I'm sure you've heard all the guidance popularized by 'Find Your Ideal Partner" self-help books--perhaps most famously promoted in a bestseller called 'The Rules'--even if you've been wise enough to avoid such publications. The so called words of wisdom have become cultural memes, passed from one anxious person to the next, a set of 'rules' or 'shoulds' meant to optimize the chances of locating the perfect match:
• Don't accept a weekend night date after Wednesday
• Don't call too soon after the first date, but don't wait too long
• Don't talk about being exclusive too soon
• Don't use the "L" word until they use it first
• Yadda yadda yadda.
The idea behind all these shoulds is to help you appear independent, and anything but vulnerable or...gasp...in search of true, intimate human connection. The gist of such advice is you shouldn't appear human. Huh? You see, human beings are entirely social animals who naturally seek intimate companionship with others to cultivate well being. As psychologists from John Bowlby and Mary Ainsworth to Matthew Lieberman, Allan Schore and beyond have repeatedly shown, human beings cannot regulate either emotions or limbic stress activations in isolation: our unvarnished, honest, vulnerable interactions are what keep us functioning and sane. So it is entirely appropriate to seek an intimate relationship and to be open about such a goal.
Alas, all the rules promoting self-sufficiency and independence will certainly make you seem more attractive, but only to the people who have no interest in meeting your needs: those who evade intimacy and commitment. Such people--known as avoidants or dismissives in attachment theory--will enjoy the fun of being with someone who appears to have few if any needs; avoidants crave the commitment and intimacy free partner.
Sadly, if you are naturally anxious, or preoccupied by relationships--if you've come to expect abandonment or rejection, and so keep track of how long its been since you've received that phone call, if you keep track of who's putting in more effort, if you find yourself believing only one individual can make you happy (even though they're not returning your calls), if you ruminate about a new relationship rather than attending to your other friends or obligations--eventually your attempts to appear 'need free' will fail, and the avoidant, will head for the hills.
The simple fact is that relationships rarely succeed unless one partner is secure; the anxious-avoidant match rarely, if ever, endures ((note the numerous research studies of Phil Shaver). Such pairings lead to roller coaster rides, each person enacting the other's worst fears: the anxious person recreates the engulfing attachment the dismissive experienced in childhood; the avoidant becomes a modern day example of the unreliable parent of the anxious person's early years.

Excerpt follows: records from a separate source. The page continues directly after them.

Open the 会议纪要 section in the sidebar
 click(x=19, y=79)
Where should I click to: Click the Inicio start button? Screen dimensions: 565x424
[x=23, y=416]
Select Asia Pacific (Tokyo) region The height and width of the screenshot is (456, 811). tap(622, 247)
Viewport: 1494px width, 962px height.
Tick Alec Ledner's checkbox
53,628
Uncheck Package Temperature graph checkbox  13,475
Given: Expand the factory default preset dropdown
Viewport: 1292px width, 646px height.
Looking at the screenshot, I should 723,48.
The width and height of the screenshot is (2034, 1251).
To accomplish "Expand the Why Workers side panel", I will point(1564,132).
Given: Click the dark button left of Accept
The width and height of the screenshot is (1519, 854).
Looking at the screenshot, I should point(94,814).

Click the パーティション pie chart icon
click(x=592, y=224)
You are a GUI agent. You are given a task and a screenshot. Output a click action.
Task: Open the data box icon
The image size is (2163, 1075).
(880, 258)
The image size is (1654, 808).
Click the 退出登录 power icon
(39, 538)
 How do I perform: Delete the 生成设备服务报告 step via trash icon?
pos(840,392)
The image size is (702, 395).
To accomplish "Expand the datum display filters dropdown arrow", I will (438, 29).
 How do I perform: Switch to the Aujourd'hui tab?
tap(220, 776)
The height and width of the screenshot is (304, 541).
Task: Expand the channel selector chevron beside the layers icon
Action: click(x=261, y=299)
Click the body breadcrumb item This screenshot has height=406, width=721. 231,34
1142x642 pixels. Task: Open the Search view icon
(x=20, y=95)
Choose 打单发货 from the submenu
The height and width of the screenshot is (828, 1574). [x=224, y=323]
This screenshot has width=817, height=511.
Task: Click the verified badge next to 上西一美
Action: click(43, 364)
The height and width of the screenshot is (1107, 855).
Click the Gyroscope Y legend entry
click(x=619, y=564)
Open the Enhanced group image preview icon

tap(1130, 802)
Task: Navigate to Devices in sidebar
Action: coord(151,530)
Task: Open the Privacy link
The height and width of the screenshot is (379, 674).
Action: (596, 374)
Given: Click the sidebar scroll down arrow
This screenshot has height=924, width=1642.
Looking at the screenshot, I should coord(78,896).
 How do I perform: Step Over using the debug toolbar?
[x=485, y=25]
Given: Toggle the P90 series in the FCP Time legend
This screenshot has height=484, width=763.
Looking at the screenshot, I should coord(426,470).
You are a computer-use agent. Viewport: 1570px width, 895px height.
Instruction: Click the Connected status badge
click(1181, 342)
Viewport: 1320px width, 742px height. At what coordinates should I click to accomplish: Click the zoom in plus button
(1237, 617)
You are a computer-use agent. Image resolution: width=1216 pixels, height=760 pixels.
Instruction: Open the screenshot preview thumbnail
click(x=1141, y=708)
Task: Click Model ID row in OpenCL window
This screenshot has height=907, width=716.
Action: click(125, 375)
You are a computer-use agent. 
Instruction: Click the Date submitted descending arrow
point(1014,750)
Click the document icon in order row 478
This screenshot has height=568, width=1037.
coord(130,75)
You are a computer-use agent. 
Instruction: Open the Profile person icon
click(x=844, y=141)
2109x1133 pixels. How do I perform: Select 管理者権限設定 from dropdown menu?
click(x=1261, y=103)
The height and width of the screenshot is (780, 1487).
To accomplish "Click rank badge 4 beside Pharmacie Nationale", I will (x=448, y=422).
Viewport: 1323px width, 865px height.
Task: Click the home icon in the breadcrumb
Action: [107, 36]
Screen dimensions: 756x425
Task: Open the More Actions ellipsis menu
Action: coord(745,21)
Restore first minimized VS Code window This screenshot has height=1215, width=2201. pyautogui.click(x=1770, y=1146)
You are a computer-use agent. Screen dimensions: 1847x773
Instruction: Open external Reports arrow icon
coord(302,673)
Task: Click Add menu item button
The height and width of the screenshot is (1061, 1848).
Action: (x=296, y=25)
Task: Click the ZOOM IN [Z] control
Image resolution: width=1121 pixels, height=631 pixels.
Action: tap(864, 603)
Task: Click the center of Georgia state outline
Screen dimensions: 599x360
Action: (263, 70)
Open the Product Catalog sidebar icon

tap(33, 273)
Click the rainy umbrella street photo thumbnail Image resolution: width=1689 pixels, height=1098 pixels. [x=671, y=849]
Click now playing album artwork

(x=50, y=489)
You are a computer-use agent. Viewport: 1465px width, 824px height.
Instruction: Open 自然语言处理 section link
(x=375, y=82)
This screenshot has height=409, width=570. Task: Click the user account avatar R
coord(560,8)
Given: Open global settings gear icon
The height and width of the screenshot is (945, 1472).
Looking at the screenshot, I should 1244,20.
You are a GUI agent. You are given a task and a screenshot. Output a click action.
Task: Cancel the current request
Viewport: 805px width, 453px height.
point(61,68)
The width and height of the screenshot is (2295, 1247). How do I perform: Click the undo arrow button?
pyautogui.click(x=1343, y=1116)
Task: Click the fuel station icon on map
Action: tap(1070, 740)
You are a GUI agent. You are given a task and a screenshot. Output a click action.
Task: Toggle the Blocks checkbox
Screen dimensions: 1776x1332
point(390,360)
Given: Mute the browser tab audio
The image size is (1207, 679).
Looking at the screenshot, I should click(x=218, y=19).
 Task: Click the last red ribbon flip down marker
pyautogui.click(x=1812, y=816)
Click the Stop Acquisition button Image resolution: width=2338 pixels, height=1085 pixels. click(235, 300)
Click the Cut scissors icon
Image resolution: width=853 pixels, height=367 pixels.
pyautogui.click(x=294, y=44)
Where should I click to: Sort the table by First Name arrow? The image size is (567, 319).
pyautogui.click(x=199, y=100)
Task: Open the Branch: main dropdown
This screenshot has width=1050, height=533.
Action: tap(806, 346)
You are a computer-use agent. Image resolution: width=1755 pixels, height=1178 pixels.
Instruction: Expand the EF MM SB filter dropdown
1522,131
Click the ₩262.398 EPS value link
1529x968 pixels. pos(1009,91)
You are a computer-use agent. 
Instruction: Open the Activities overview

It's essential, if your anxious, to seek someone whose been in long term relationships, who can listen to their date speak about dark or vulnerable emotions without changing the subject or getting fidgety, has shown a willingness to compromise and work on partnering, has shown capabilities of forgiveness and so forth. Without the role model of a secure partner, those of us who are apprehensive in relationships will find our worst tendencies activated: desperation breeds anxiety.
So if we are to follow any rule in dating that's meant to lead to a full fledged relationship, the first would be to make sure our partner is secure. Here are a few other other ways you can spot the avoidant, so that you can save a lot of wasted energy:
• Sidestep people who say their exes were too needy or overreacted.
• Circumvent those who denigrate feelings and emotions, and invariably point to what they believe to be 'facts.'
• Fend off assertive types who try to push against your boundaries (for example, if you want to take it slowly when it comes to sex, and they try to persuade you to move faster.)
• Dodge those who present an eager-to-please personality before sex while becoming suddenly distant afterwards.
And, while we're on the topic, here are a few other tips (not rules) you might consider:
• Be open about what you've found to be needs, without embarrassment, or believing your needs are universal. Your needs--such as how often to connect or how fast to proceed sexually--will not be known by others; everyone's needs are slightly different.
• Note that any thoughts that inform you "this person is the only one for me" that there's no one else as wonderful out there, are, frankly, simply anxious attachment activations that should be kept at a great distance from our beliefs. Falling into the delusion that there's a lack of abundance -- remember, there are now over 7 billion people on the planet--is your worst enemy.
• Learn about attachment styles--you wont regret it--are and practice figuring out your date's attachment style.